You've all read books on here. Like Project Popularity where Summer and Luke break up? Or when Oliver and Stella break up? You know it's big.

For my small town, it's Tate and Dylan. Our very own Freshman It-Couple has broke up.

Now when Bella told me, like I said before, I was in shock. I little more in shock when I scrolled through Tate's twitter.

'</3'

'@Sophia: Some People were put in your life as a blessing and some are lessons. There are some people who are boh' *Also retweeted my Dylan.

'You only know you love her when you let her go.'

'But I don't wanna change my wallpaper :,('

'I'd trade all my tomorrows for one single yesterday ):'

'I just want this year to be over already!'

'Can everything that incolves doing something get canceled so I can just sleep for the rest of my life?'

I mean I felt for the girl. Who wouldn't fall hard for Dylan? He's Dylan!

Dylan was gone the rest of the week. Came Monday, ski trip Tuesday, and sick the rest of the week. But I think this time the break-up is serious because Dylan is the one who dumped her. I think before Tate dumped him.

I've also been getting along with Tate a lot more. Sure the girl's 75% bitch but doesn't hurt to try and get along. It's not that hard as long as you take what she says lightly.

Then also twice in math, Kevin would make funny faces and I'd end up laughing and we'd end up kinda smiling at each other before I broke it off.
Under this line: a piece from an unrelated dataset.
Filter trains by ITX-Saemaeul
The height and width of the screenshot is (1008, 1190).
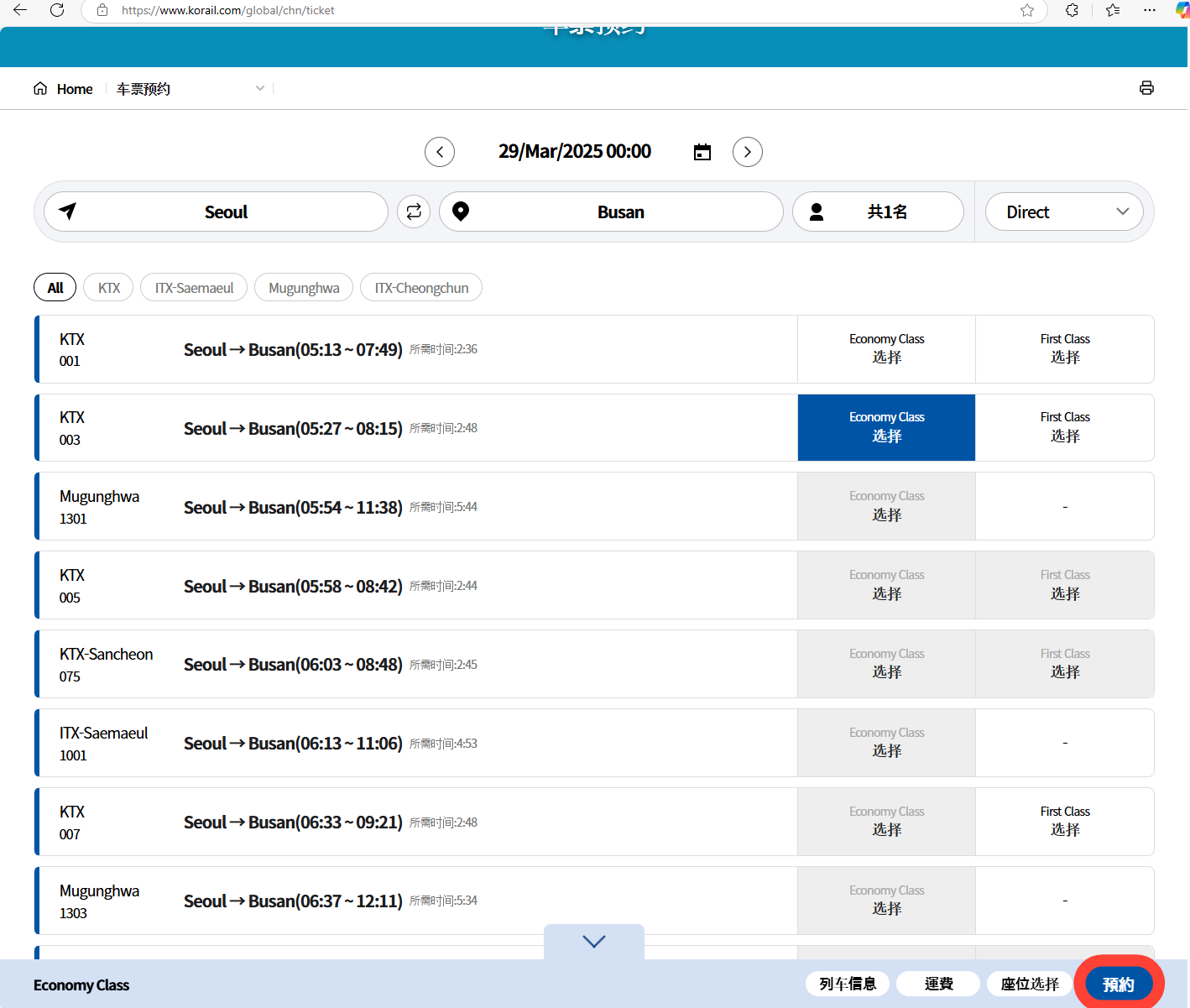point(194,288)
One was Friday (17th) I believe.

But I can't help but get jealous when I see him talking to Bella. I mean yeah they're group buds but seriouly it kinda hurts especially that their in my direct view. Him smelling her -God that was painful-, laughing with her, helping each other; it hurts me. I'm jealous. Yeah I'll admit it.
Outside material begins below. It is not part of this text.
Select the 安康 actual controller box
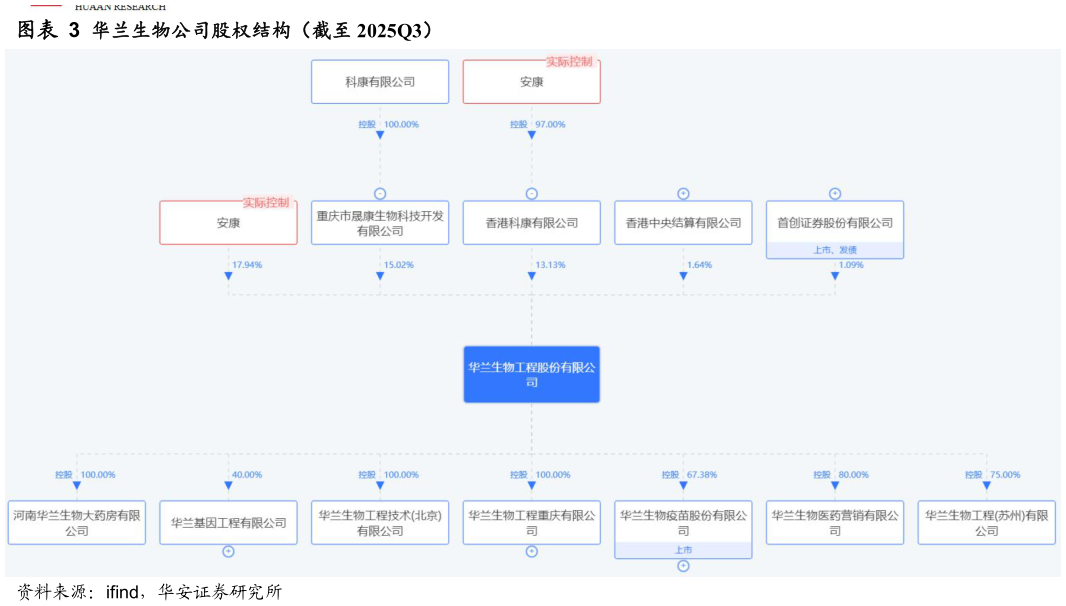 click(228, 221)
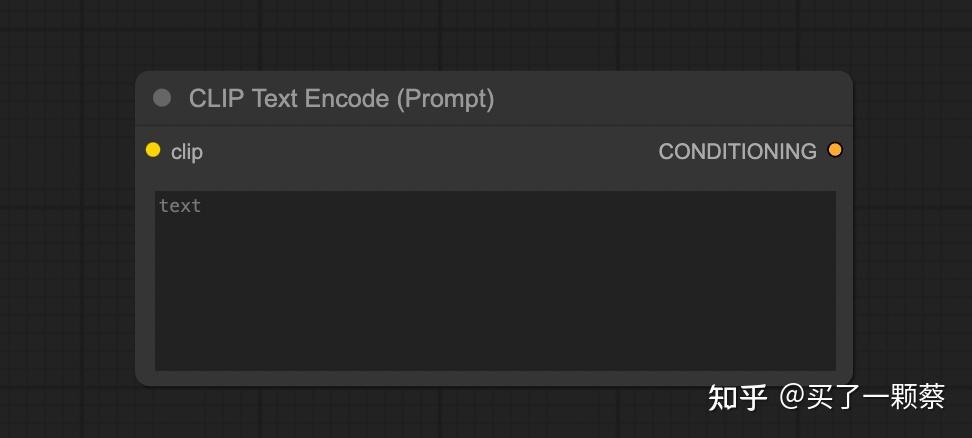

I'm not going to say I'm not jealous because I am.

OH!

For you all who have read the entire series so far, do you remember when Kevin touched my arm in like 7th or 8th grade and I had pain in my arm for the rest of the day?

It happened again.

1-17-14

I fidigted with my pencil. Alina was gone, but every time Kevin had a question, he asked Makayla, not me. He didn't say a word to me. Didn't look at me. Didn't bug me. Didn't do anything. I wanted something; anything! I feel like things have grown awkward between us since Ms. McComb said we're going to get married.

I wanted us to get married. I wanted us to be togther. I wanted to be able to call Kevin Brooks mine.

"Put your books up." Ms. A told us. I got up as did Kevin. But Kevin had longer strides and reached the crowded shelf.

Maybe if I 'run' into him he'll say something? I'm clumzy! I do it all the time! Hell I did it this morning!

I kept my head down so it appeared it didn't see where I was going.

I thought he'd stop but he didn't. I paused my feet right before I rammed into him. That did not go as planned.

"Sorry!" I blurted.

"You're fine." He flicked his eyes on me for a second before looking over me and resting a hand on the side of my shoulder, keeping it there for two seconds before walking past me.